# Blood Red Parrot Lighting?



## CutieSusieQ (May 12, 2009)

Hello all..

Not sure if this is the proper place for my question but here goes.....

For a tank of blood red parrots with a few jellybean (bubblegum) parrots mixed in, what is the best lighting for them? I'm not sure if the lighting even matters the same as it does with african cichlids, but I wanted to ask anyway. I know with african cichlids lights can play a huge difference in how colors appear. Anyone know?


----------



## Nathan43 (Jul 9, 2007)

Depends what colors your trying to accent. They don't really fade due to lighting so I guess it comes down to what like makes them look the best to you. I know my red devil looked awesome with blue actinic lighting but it's not that bright so it's really what you prefer.


----------



## gage (Feb 7, 2007)

get a bulb with high red spectrum.


----------



## CutieSusieQ (May 12, 2009)

gage said:


> get a bulb with high red spectrum.


I dont know anything about bulbs, that is why I was asking. Right now I have whatever bulb came with my new tank lid and it seems to be really bright and white. I don't like it. Makes my whole tank look whiteish plus my substrate is crushed shells which is already a white tone sooo I need a different bulb.


----------



## josmoloco (Aug 23, 2008)

50/50(atinic/sunlight) lamps make my red devil look amazing. I am using a 6500k zoo med.


----------



## CutieSusieQ (May 12, 2009)

josmoloco said:


> 50/50(atinic/sunlight) lamps make my red devil look amazing. I am using a 6500k zoo med.


Is it 50/50 atinic sunlight or daylight? Where do you purchase your bulbs? Are they available at Petsmart? I was at Petsmart earlier today and I looked at the bulbs but all I saw was Coralife stuff...and wow, that junk is expensive.

http://www.zoomed.com/db/products/Searc ... earch.y=20


----------



## gage (Feb 7, 2007)

i guess i should ask, is it florescent or is it incandescent?


----------



## CutieSusieQ (May 12, 2009)

gage said:


> i guess i should ask, is it florescent or is it incandescent?

__________

## Work to complete
#1 In the parrot lighting thread above, rewrite the paragraph beginning "I dont know anything about bulbs" as a short bulleted list that keeps its main facts.
#2 Go on with the parrot lighting thread from where it ends, writing the next reply.

## Raw records
__________

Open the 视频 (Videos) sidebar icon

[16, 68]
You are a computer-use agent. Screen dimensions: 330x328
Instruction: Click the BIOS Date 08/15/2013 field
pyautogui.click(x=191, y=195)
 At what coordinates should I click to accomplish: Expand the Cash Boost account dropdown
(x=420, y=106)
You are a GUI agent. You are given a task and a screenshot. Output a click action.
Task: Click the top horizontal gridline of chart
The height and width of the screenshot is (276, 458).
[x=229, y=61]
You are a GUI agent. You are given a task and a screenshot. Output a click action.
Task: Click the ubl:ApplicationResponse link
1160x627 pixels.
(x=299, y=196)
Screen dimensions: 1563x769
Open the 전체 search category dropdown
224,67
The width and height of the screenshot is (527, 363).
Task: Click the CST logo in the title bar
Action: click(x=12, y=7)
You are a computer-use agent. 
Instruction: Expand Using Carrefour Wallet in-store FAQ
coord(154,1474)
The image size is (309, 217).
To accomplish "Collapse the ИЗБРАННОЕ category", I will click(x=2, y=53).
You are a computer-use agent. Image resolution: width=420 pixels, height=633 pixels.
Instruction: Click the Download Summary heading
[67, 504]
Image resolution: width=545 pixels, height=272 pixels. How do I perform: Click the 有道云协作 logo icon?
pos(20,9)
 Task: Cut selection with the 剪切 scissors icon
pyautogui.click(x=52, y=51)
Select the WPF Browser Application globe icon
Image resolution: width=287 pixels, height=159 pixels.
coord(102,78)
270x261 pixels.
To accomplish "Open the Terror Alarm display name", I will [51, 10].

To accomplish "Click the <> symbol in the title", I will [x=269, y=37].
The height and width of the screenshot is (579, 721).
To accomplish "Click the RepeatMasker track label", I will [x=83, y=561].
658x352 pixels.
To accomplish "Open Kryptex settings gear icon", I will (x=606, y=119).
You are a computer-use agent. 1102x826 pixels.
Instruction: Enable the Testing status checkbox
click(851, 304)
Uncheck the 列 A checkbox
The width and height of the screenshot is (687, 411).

__________

## The results
#1
- Knows nothing about bulbs, which is why the question was asked
- Currently uses the bulb that came with the new tank lid
- That bulb is very bright and white, and the poster dislikes it
- It makes the whole tank look whitish
- The crushed-shell substrate is already white, so a different bulb is needed

#2
Florescent


----------



## gage (Feb 7, 2007)

to enhance reds i have only really used a power-glo bulb:

http://www.zooplus.ie/bilder/hagen/powe ... 0924_1.jpg

*** had good results colorwise with this one


----------



## josmoloco (Aug 23, 2008)

I bought the 5/50 bulb fom petco, look at the website, they don't honor online prices though....


----------



## CutieSusieQ (May 12, 2009)

I decided to use whatever aquarium bulb it is that Lowes Hardware sells. It seems to brighten the orange in my parrot. I have also changed his/her food to New Life Spectrum Cichlid Pellets. Plus, I read that feeding them frozen krill will greatly enhance the red tones naturally as well.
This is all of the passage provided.